2.1 Study Design and Ethics

This was a cross-sectional study carried out following Institutional Ethics Committee approval and written consent from patients or their legally acceptable representatives. The study was carried out between November 2021 and April 2022 in the Salmaniya Medical Complex, the largest intensive care unit in the Kingdom of Bahrain. We adhered to the latest Declaration of Helsinki guidelines.

2.2 Study Procedure

We included critically ill adults (aged 21 years) receiving intravenous paracetamol for any indications. Those admitted only for observatory purposes were excluded. The following details were captured: age, sex, body weight, APACHE II score (acute physiology and chronic health evaluation II score) within a day of admission, time-point of intravenous paracetamol administration, liver function tests [serum alkaline phosphatase (ALP), alanine aminotransferase (ALT), gamma glutamyl transpeptidase (GGT), and total proteins], and serum creatinine. Creatinine clearance (CLCR) was estimated using the Cockcroft–Gault equation [14]. Those with CLCR exceeding 130 ml/min were categorized as having ARC [15]. The standard of care in our intensive care unit is to administer intravenous acetaminophen as infusion in 100 ml normal saline at 1 g over 30 min, irrespective of indications. One to three blood samples (5 ml) were conveniently withdrawn between 0.5 and 6 h following acetaminophen administration per study participant for the estimation of acetaminophen, and its metabolites (acetaminophen glucuronide and acetaminophen sulfate). The whole blood sample was kept at room temperature for 30 min and then centrifuged at 2000 rpm for 10 min. The obtained serum was stored at – 80 °C pending analysis. The therapeutic range for serum acetaminophen concentration was considered to be 66–132 μM (10–20 µg/ml), while 990 μM (150 µg/ml) was considered as the threshold for toxic concentrations [16].

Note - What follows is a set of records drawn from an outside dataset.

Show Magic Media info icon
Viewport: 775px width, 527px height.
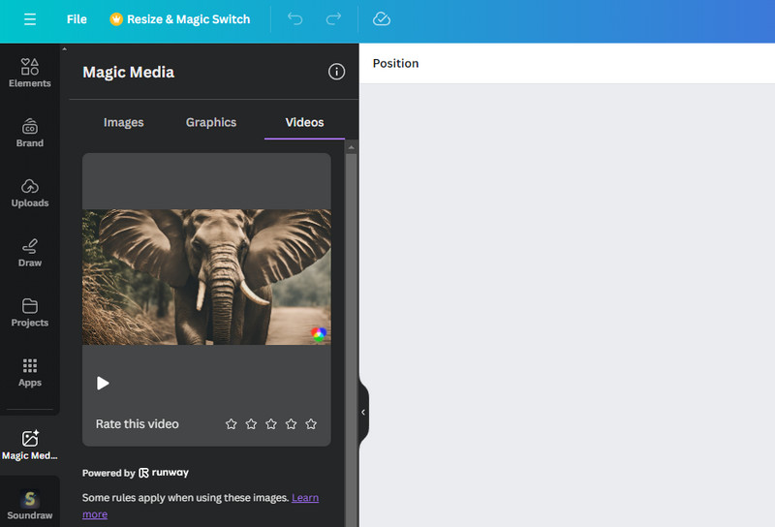[336, 72]
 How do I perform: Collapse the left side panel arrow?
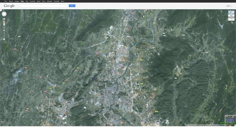tap(1, 11)
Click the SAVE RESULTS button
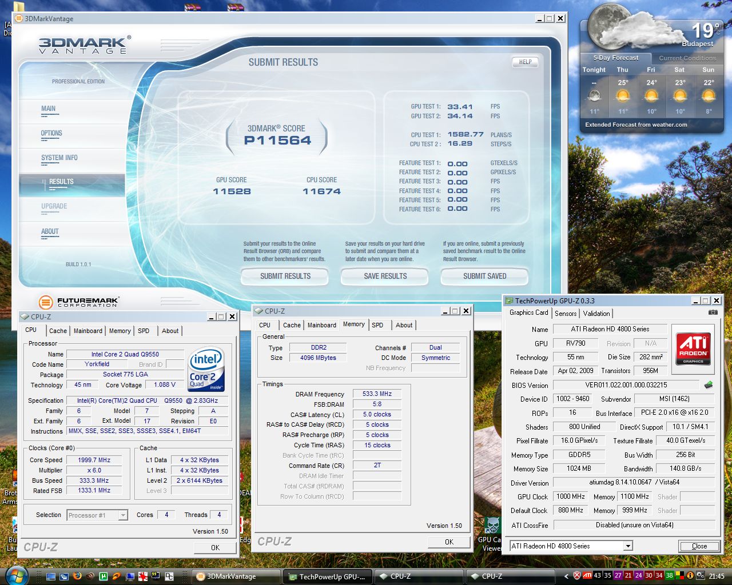The height and width of the screenshot is (585, 732). click(385, 277)
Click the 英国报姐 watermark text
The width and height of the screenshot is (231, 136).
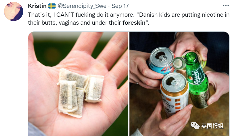pos(212,126)
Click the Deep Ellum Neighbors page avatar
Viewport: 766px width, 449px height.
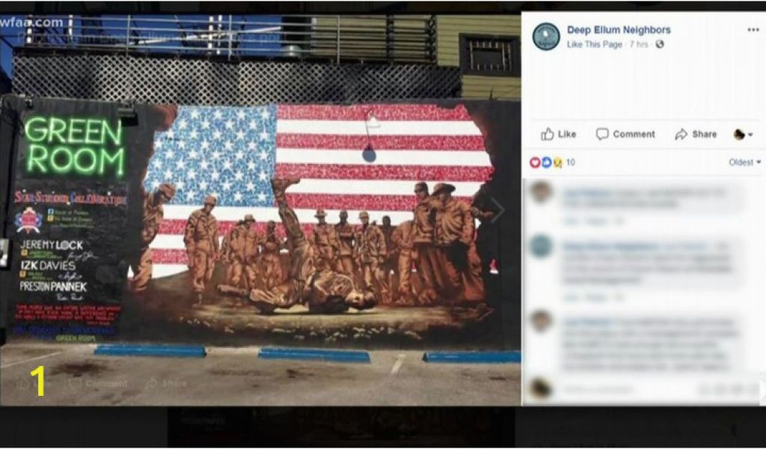(545, 37)
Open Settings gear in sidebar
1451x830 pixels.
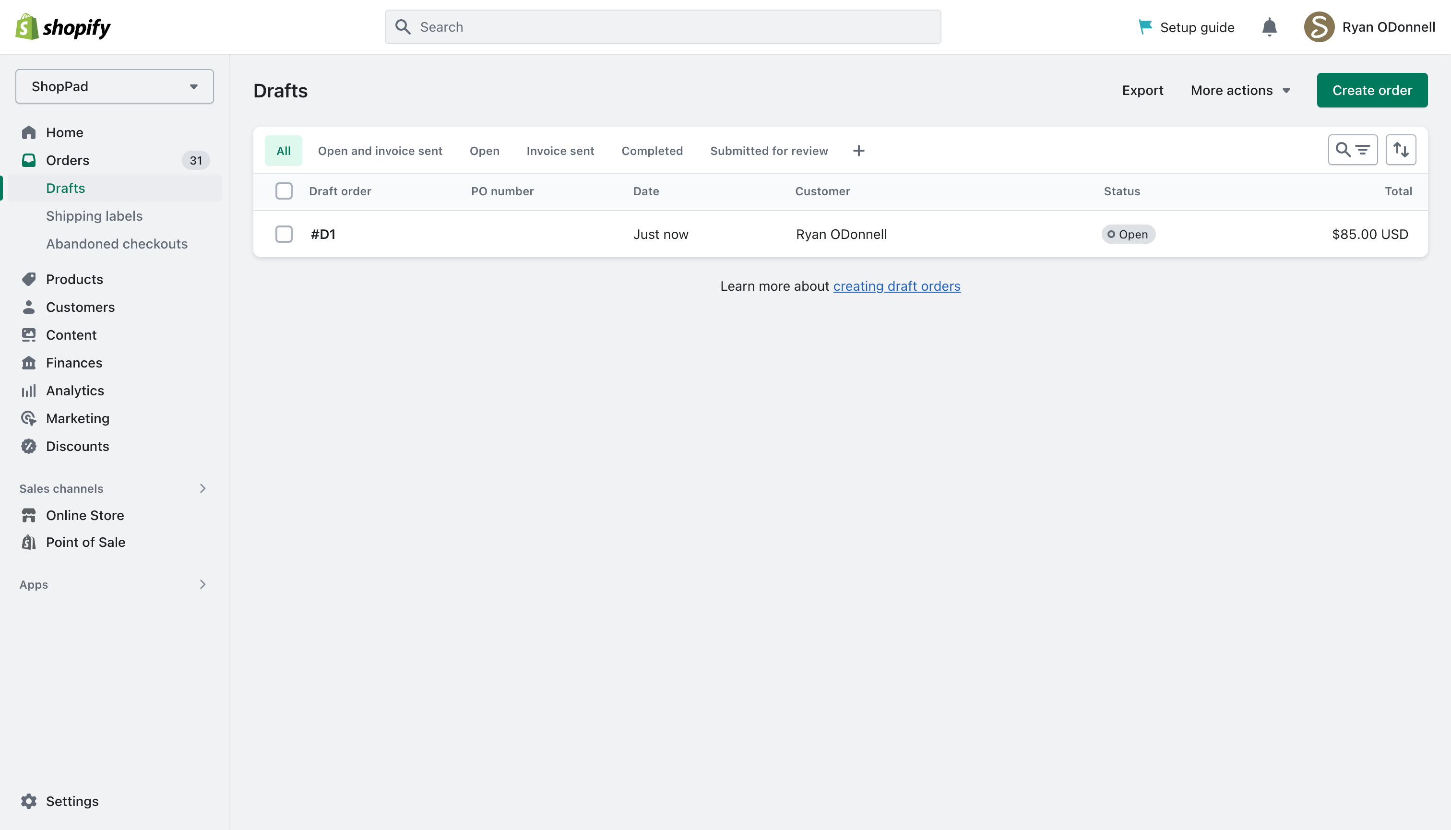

2.3 Bioanalytical Method for Estimation of Serum Paracetamol and its Metabolites

High-performance liquid chromatography (HPLC) was used to measure serum acetaminophen, acetaminophen glucuronide, and acetaminophen sulfate, as described previously [17, 18]. A Waters USA UV/visible detector, consisting of an e2695 pump, and an autosampler,,was used to detect the compounds at the wavelength of 254 nm. All the reagents (acetaminophen, acetaminophen glucuronide, acetaminophen sulfate, potassium dihydrogen orthophosphate, and isopropanol) were obtained from Sigma-Aldrich. Tetrahydrofuran (THF) was purchased from Fluka. Methanol and water at the ratio of 3: 1 was used as the isocratic mobile phase that was passed on through the C18 analytical column with 1.2 ml/min flow rate for acetaminophen estimation. For the estimation of acetaminophen metabolites, the mobile phase consisted of potassium dihydrogen orthophosphate–isopropanol–THF combination that was passed on through C18 column at a flow rate of 1 ml/min. Serum acetaminophen was estimated with the limit of detection of 16 μM, and a range between 16 and 1324 μM was the linearity. Similarly, acetaminophen metabolites were estimated with the limit of detection of 0.1 μM with 0.1 and 10 μM as the linearity range. The percent coefficient of variations for all the analytes were less than 5%, thus establishing the accuracy and precision of the assays. Only one concentration exceeded the limit of quantification for serum acetaminophen and was included in the analysis, while none of the measured concentrations for the metabolites were out of the quantification limits.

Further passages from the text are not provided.